Con dolor, la tristeza es obvia. Con el trauma, los síntomas pueden pasar desapercibidos porque aparecen como otros problemas: frustración, mal comportamiento, dificultad en la concentración, dificultad para seguir instrucciones o para trabajar en grupo. A menudo los estudiantes son diagnosticados erróneamente con ansiedad, trastornos de conducta o desórdenes de atención, en lugar de entender el trauma que está causando esos síntomas y reacciones.

Para los niños que han experimentado un trauma, el aprendizaje puede convertirse en un gran conflicto. Pero una vez que se identifica el trauma como la raíz del comportamiento, podemos adaptar nuestro enfoque para ayudar a los niños a sobrellevar el problema cuando están en la escuela:

  1. Los niños que han sufrido un trauma no están intentando provocarte: en lugar de reprenderlos por llegar tarde u olvidarse la tarea, sé positivo y servicial estableciendo una señal visual o un recordatorio verbal para ayudar a ese niño. Cambia tu forma de pensar y recuerda que el niño que ha sufrido un trauma no está intentando hacerte enfadar.

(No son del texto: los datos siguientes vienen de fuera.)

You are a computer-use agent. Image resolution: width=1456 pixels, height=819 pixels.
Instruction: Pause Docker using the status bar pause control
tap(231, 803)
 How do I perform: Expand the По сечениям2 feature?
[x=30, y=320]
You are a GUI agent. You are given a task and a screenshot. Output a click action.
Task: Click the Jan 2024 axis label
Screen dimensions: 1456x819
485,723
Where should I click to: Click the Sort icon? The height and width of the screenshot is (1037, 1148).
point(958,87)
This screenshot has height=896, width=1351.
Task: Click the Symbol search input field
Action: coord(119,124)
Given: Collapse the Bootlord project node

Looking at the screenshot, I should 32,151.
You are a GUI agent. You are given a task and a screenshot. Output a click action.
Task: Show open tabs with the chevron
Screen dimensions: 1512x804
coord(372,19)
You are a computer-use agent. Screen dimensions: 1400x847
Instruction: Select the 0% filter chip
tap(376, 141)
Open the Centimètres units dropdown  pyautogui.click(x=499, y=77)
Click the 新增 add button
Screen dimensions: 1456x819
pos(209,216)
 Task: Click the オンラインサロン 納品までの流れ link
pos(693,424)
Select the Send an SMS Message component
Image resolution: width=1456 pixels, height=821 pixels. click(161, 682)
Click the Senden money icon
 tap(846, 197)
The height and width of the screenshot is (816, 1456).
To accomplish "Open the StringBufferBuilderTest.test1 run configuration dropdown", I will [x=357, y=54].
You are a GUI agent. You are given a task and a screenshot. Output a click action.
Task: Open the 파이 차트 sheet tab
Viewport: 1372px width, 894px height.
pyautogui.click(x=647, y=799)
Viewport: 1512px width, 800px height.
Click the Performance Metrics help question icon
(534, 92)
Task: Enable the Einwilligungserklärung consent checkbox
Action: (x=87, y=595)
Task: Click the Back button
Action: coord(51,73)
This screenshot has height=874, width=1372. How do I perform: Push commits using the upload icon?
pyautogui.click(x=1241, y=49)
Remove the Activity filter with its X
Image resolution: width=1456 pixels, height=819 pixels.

  2. A los niños que han pasado por un trauma les preocupa lo que va a suceder a continuación: La rutina diaria en la clase ha de ser tranquila y previsible siempre que sea posible. Dado que las palabras pueden no encajar en los niños que pasan por un trauma, necesitan otras señales sensoriales. Además, se explicará cómo se desarrollará el día, habrá letreros en clase o un guión gráfico que muestre qué materia y/o actividad se hará y cuándo (matemáticas, lectura, almuerzo, recreo, etc.).
  3. Incluso cuando la situación no parece tan mala, lo que importa es cómo se siente el niño: intenta no juzgar el trauma. Como profesores atentos, podemos proyectar involuntariamente que una situación no es realmente tan mala, pero lo que más importa es cómo percibe el niño esa situación que le genera estrés y sobre la que no tiene control. Todo lo que mantiene nuestro sistema nervioso activado por más de cuatro a seis semanas se define como estrés postraumático.
  4. El trauma no siempre se asocia con la violencia: por ejemplo, un divorcio, una mudanza, el acoso escolar. En la actualidad, los niños experimentan un estrés extremo más a menudo de lo que pensamos.
  5. No necesitas saber exactamente qué causó el trauma para poder ayudar: En lugar de enfocarte en la situación traumática, concéntrate en la ayuda que puedes brindar al niño. Quédate con lo que estás viendo ahora: dolor, ira, preocupación, en vez de obtener todos los detalles de la historia del niño. No hay que cavar profundo en el trauma para poder responder eficazmente con empatía y flexibilidad.
  6. Los niños que experimentan trauma necesitan sentir que son buenos en algo y pueden influir en el mundo. Encuentra oportunidades que les permitan a los niños establecer y alcanzar sus metas, consiguiendo una sensación de dominio y control. Asígnales trabajos en el aula que puedan hacer bien. Es muy enriquecedor que ayuden a otros compañeros que necesiten apoyo. Debido a que el trauma es una experiencia sensorial, los niños necesitan algo más que aliento: necesitan sentir su valía a través de tareas concretas.
  7. Hay una conexión directa entre estrés y aprendizaje: Cuando los niños están estresados es difícil que aprendan. Crea un ambiente seguro y acogedor en clase, hazles saber que entiendes su situación y les apoyas. Existe una conexión directa entre la disminución del estrés y los resultados académicos “.
  8. La autorregulación puede ser un gran desafío para los estudiantes que sufren un trauma: Algunos niños con trauma están creciendo con padres emocionalmente no disponibles y no han aprendido a calmarse a sí mismos, por lo que pueden desarrollar comportamientos de distracción y tener problemas para mantenerse enfocados durante largos períodos de tiempo. Ayúdales programando descansos regulares en el cerebro. Al inicio de la clase explícales cuándo habrá descansos, tiempo libre, jugar o estirar. Un niño puede estar centrado durante 20 minutos si sabe que habrá un descanso para recargar antes de la siguiente tarea.
  9. Está bien preguntarles directamente a los niños qué puedes hacer para ayudarles a superar el día: Pueden pedir escuchar música con auriculares o poner la cabeza sobre la mesa durante unos minutos. Tenemos que dar un paso atrás y preguntarles si hay algo que podamos hacer para que se sientan mejor.
  10. Puedes ayudar a los niños con trauma incluso cuando están fuera de tu clase: comparte las estrategias que conoces con los demás profesionales del colegio, desde el conductor del autobús hasta los padres voluntarios. Recuérdales que el niño no es su comportamiento.